● Exercise
Nothing but the lines from the first line of the entries through the line with "April 2023 (61, 1471)" should appear in the answer, transcribed exactly and free of pictures.

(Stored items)

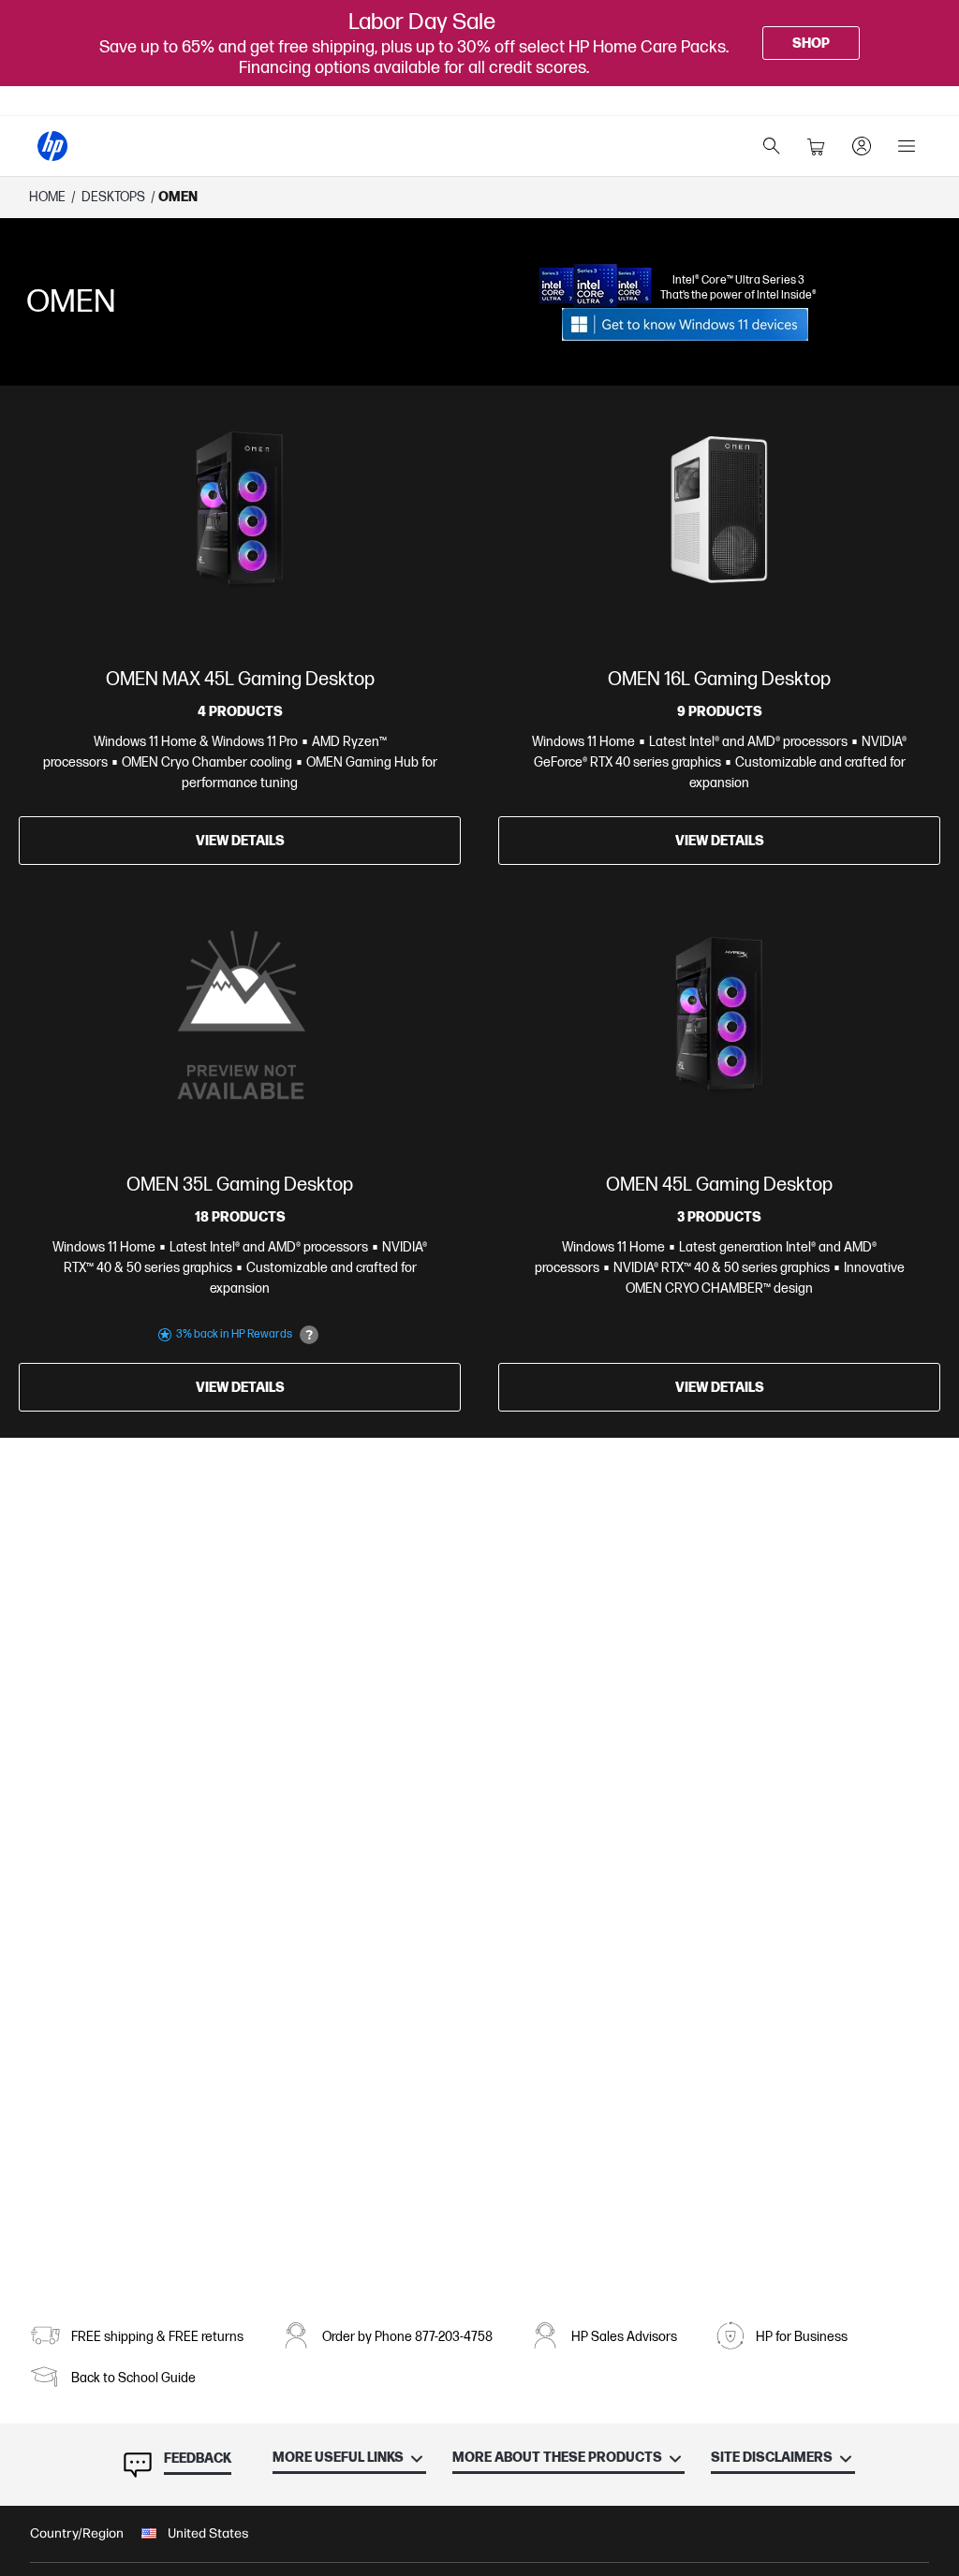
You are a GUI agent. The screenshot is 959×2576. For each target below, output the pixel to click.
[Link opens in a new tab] (685, 324)
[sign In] (861, 146)
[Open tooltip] (309, 1335)
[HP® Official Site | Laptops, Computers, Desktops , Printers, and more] (52, 146)
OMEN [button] (178, 197)
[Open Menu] (906, 146)
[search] (771, 146)
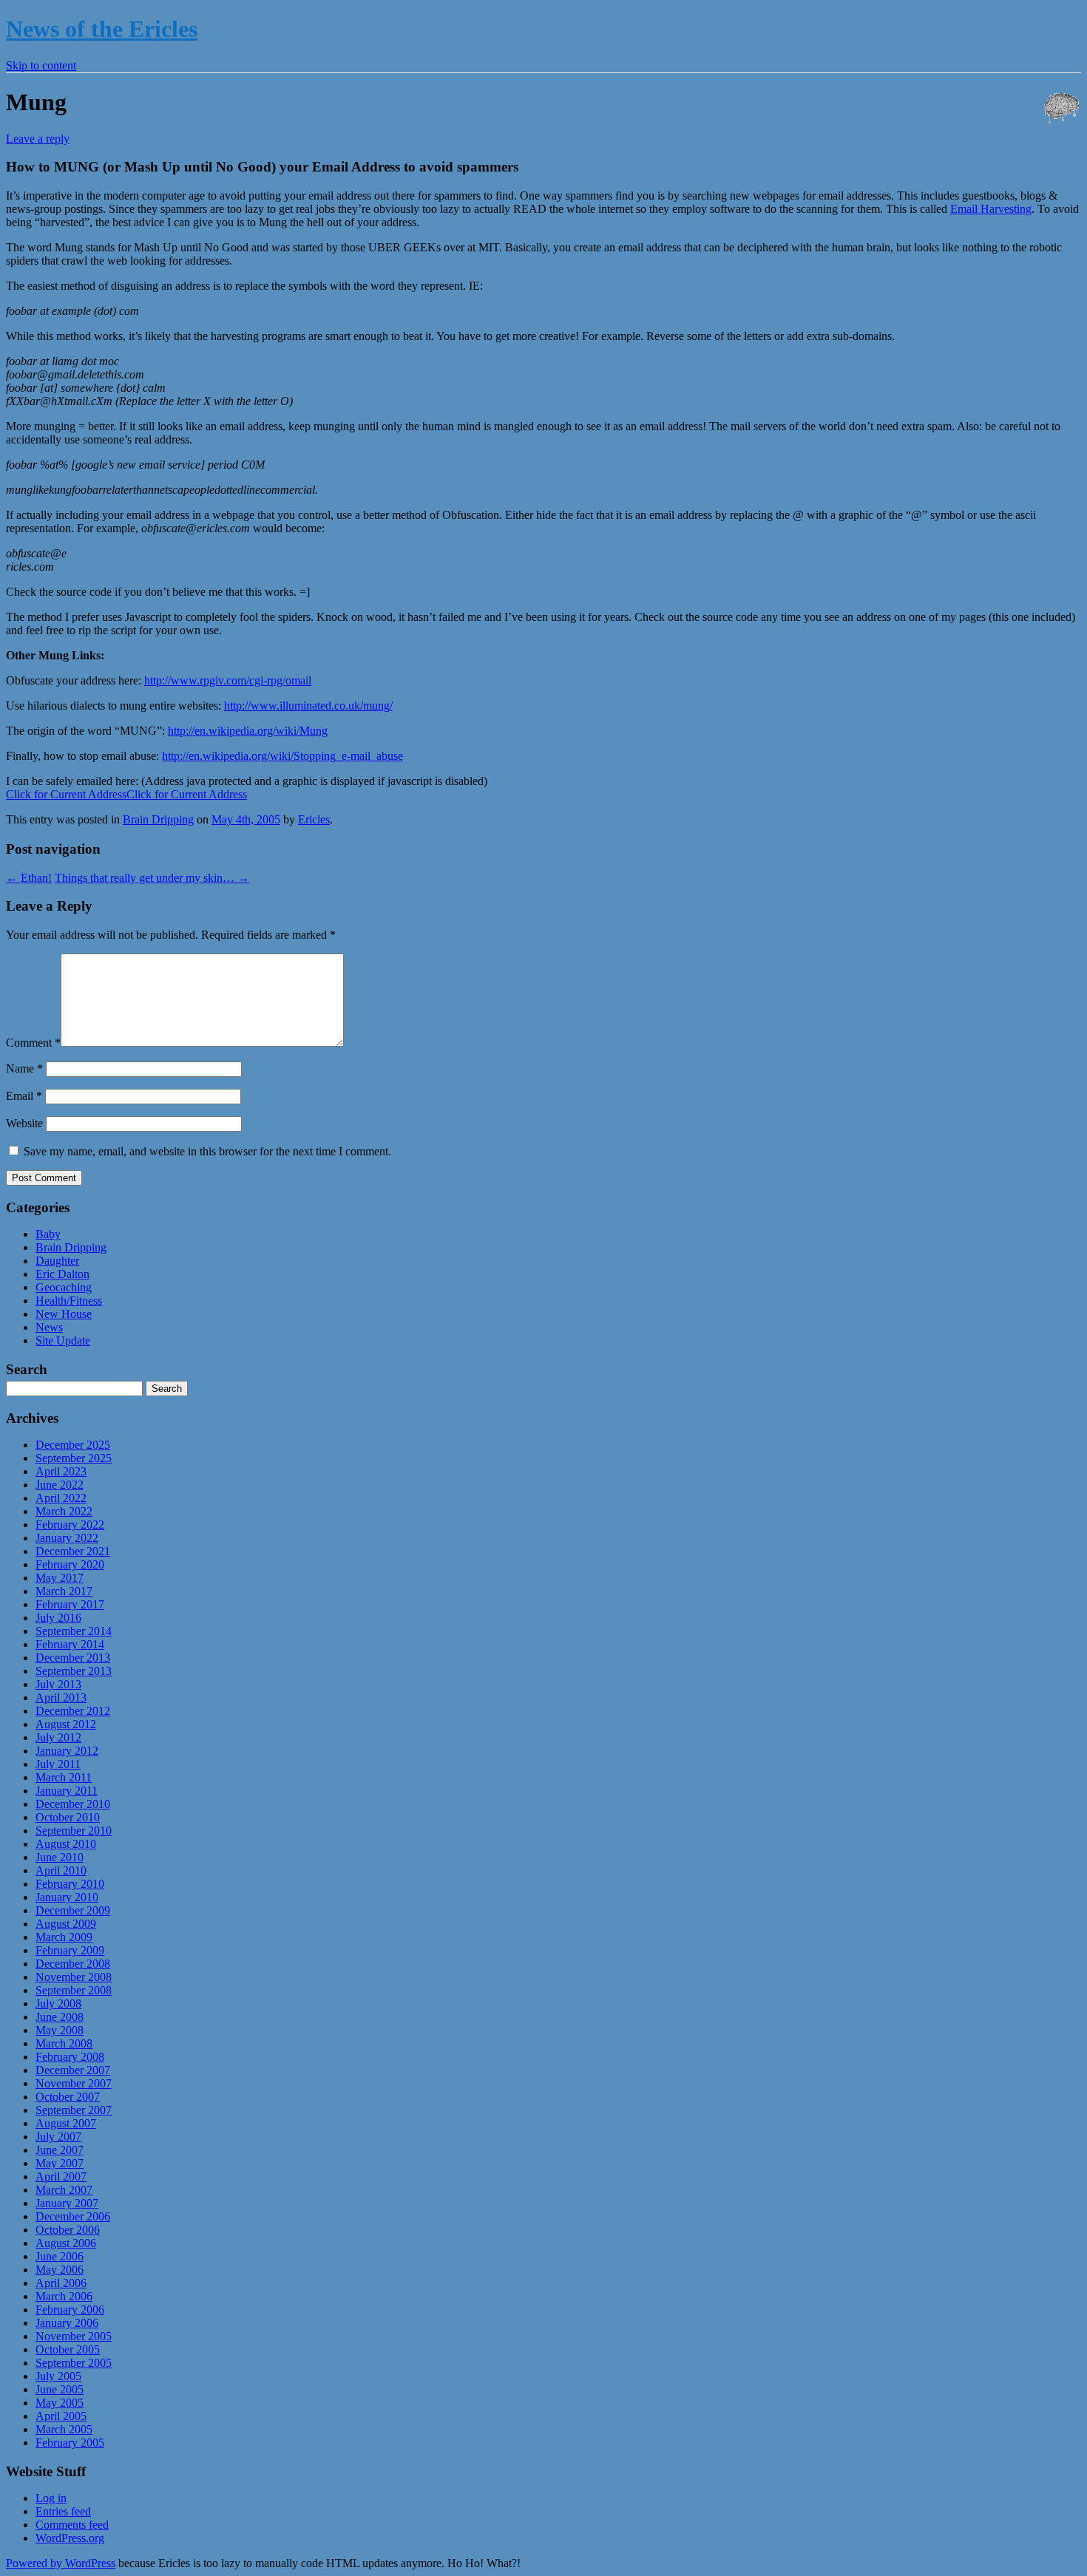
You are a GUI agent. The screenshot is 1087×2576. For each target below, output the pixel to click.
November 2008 (73, 1977)
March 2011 (63, 1777)
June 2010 (59, 1857)
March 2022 (63, 1511)
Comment (33, 1042)
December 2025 (72, 1444)
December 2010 (72, 1804)
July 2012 (58, 1737)
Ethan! (29, 877)
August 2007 (65, 2123)
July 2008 (58, 2003)
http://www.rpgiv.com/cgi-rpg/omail (227, 680)
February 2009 (69, 1950)
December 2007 (72, 2070)
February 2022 (69, 1524)
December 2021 (72, 1551)
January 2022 (66, 1538)
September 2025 (73, 1458)
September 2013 (73, 1671)
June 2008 (59, 2017)
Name (24, 1068)
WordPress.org (69, 2538)
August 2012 (65, 1724)
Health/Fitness (68, 1300)
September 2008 (73, 1990)
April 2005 (61, 2416)
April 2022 (61, 1498)
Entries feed (63, 2511)
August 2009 (65, 1923)
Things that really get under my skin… (152, 877)
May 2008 (59, 2030)
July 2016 (58, 1617)
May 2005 (59, 2402)
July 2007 (58, 2136)
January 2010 (66, 1897)
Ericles (314, 819)
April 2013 (61, 1697)
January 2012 (66, 1750)
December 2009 (72, 1910)
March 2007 (63, 2190)
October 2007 (67, 2096)
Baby (48, 1234)
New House (63, 1314)
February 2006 (69, 2309)
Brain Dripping (158, 819)
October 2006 (67, 2229)
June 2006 (59, 2256)
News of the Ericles (101, 29)
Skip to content (41, 65)
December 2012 (72, 1711)
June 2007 (59, 2150)
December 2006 (72, 2216)
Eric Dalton (62, 1274)
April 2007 (61, 2176)
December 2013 (72, 1657)
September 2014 (73, 1631)
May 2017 (59, 1577)
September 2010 (73, 1830)
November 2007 (73, 2083)
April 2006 (61, 2283)
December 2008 (72, 1963)
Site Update (62, 1340)
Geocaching (63, 1287)
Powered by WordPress (60, 2563)
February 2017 (69, 1604)
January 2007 (66, 2203)
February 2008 (69, 2056)
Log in (51, 2498)
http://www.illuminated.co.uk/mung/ (308, 705)
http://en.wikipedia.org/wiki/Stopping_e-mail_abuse (282, 756)
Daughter (57, 1260)
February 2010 (69, 1883)
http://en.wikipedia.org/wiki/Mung (248, 730)
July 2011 (58, 1764)
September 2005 (73, 2362)
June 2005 (59, 2389)
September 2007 (73, 2110)
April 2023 (61, 1471)
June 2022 (59, 1484)
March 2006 (63, 2296)
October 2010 (67, 1817)
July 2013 (58, 1684)
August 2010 (65, 1844)
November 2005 (73, 2336)
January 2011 (66, 1790)
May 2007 (59, 2163)
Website (24, 1123)
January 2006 (66, 2323)
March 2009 (63, 1937)
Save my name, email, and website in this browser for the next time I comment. (207, 1151)
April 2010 (61, 1870)
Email (24, 1096)
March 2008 (63, 2043)
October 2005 (67, 2349)
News (49, 1327)
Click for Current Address (66, 794)
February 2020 (69, 1564)
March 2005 (63, 2429)
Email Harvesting (991, 209)
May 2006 (59, 2269)
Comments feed (72, 2524)
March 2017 (63, 1591)
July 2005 (58, 2376)
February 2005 (69, 2442)
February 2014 (69, 1644)
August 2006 (65, 2243)
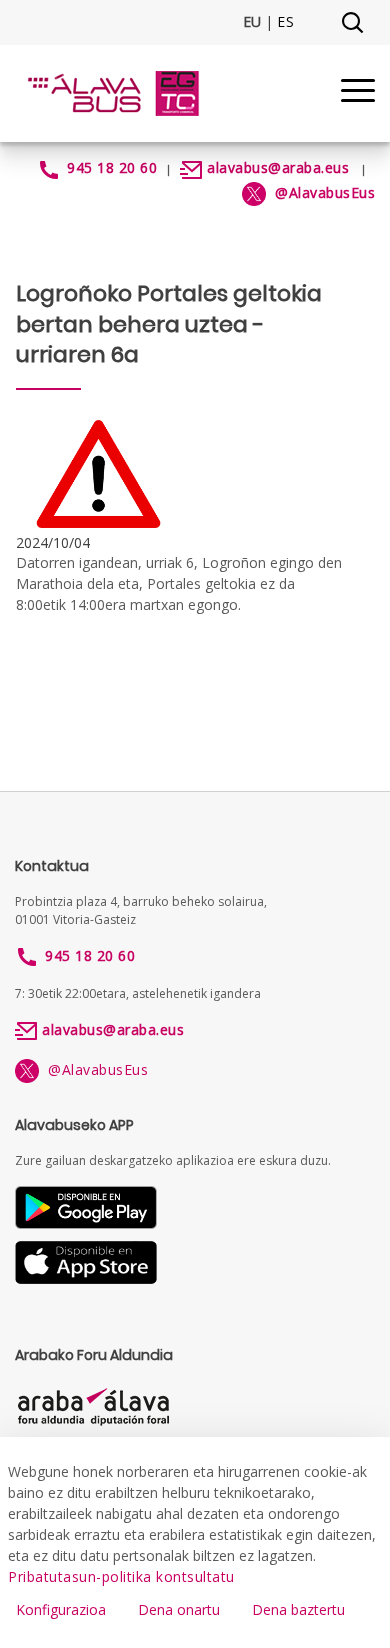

● Problem solution
You are a GUI agent. The screenshot is 959×2576. For each target below, output the pixel to click.
[Link opens in a new tab] (685, 324)
[sign In] (861, 146)
[Open tooltip] (309, 1335)
[HP® Official Site | Laptops, Computers, Desktops , Printers, and more] (52, 146)
OMEN [button] (178, 197)
[Open Menu] (906, 146)
[search] (771, 146)
You are a GUI agent. The screenshot is 1087×2576. For each target below, output the pixel to click.
November 2008 (73, 1977)
March 2011 (63, 1777)
June 2010 (59, 1857)
March 2022 (63, 1511)
Comment (33, 1042)
December 2025 (72, 1444)
December 2010 (72, 1804)
July 2012 (58, 1737)
Ethan! (29, 877)
August 2007 (65, 2123)
July 2008 (58, 2003)
http://www.rpgiv.com/cgi-rpg/omail (227, 680)
February 2009 (69, 1950)
December 2007 (72, 2070)
February 2022 (69, 1524)
December 2021 (72, 1551)
January 2022 (66, 1538)
September 2025 (73, 1458)
September 2013 (73, 1671)
June 2008 (59, 2017)
Name (24, 1068)
WordPress.org (69, 2538)
August 2012 (65, 1724)
Health/Fitness (68, 1300)
September 2008 (73, 1990)
April 2005 (61, 2416)
April 2022 (61, 1498)
Entries feed (63, 2511)
August 2009 (65, 1923)
Things that really get under my skin… (152, 877)
May 2008 (59, 2030)
July 2016 (58, 1617)
May 2005 (59, 2402)
July 2007 (58, 2136)
January 2010 (66, 1897)
Ericles (314, 819)
April 2013 (61, 1697)
January 2012 (66, 1750)
December 2009 (72, 1910)
March 2007 (63, 2190)
October 2007 (67, 2096)
Baby (48, 1234)
New House (63, 1314)
February 2006 (69, 2309)
Brain Dripping (158, 819)
October 2006 (67, 2229)
June 2006 (59, 2256)
News of the Ericles (101, 29)
Skip to content (41, 65)
December 2012 (72, 1711)
June 2007 (59, 2150)
December 2006 (72, 2216)
Eric Dalton (62, 1274)
April 2007 (61, 2176)
December 2013 (72, 1657)
September 2014 (73, 1631)
May 2017 (59, 1577)
September 2010 (73, 1830)
November 2007 (73, 2083)
April 2006 (61, 2283)
December 2008 (72, 1963)
Site Update (62, 1340)
Geocaching (63, 1287)
Powered by WordPress (60, 2563)
February 2017 (69, 1604)
January 2007 (66, 2203)
February 2008 (69, 2056)
Log in (51, 2498)
http://www.illuminated.co.uk/mung/ (308, 705)
http://en.wikipedia.org/wiki/Stopping_e-mail_abuse (282, 756)
Daughter (57, 1260)
February 2010 (69, 1883)
http://en.wikipedia.org/wiki/Mung (248, 730)
July 2011 (58, 1764)
September 2005 (73, 2362)
June 2005 (59, 2389)
September 2007 (73, 2110)
April 2023 (61, 1471)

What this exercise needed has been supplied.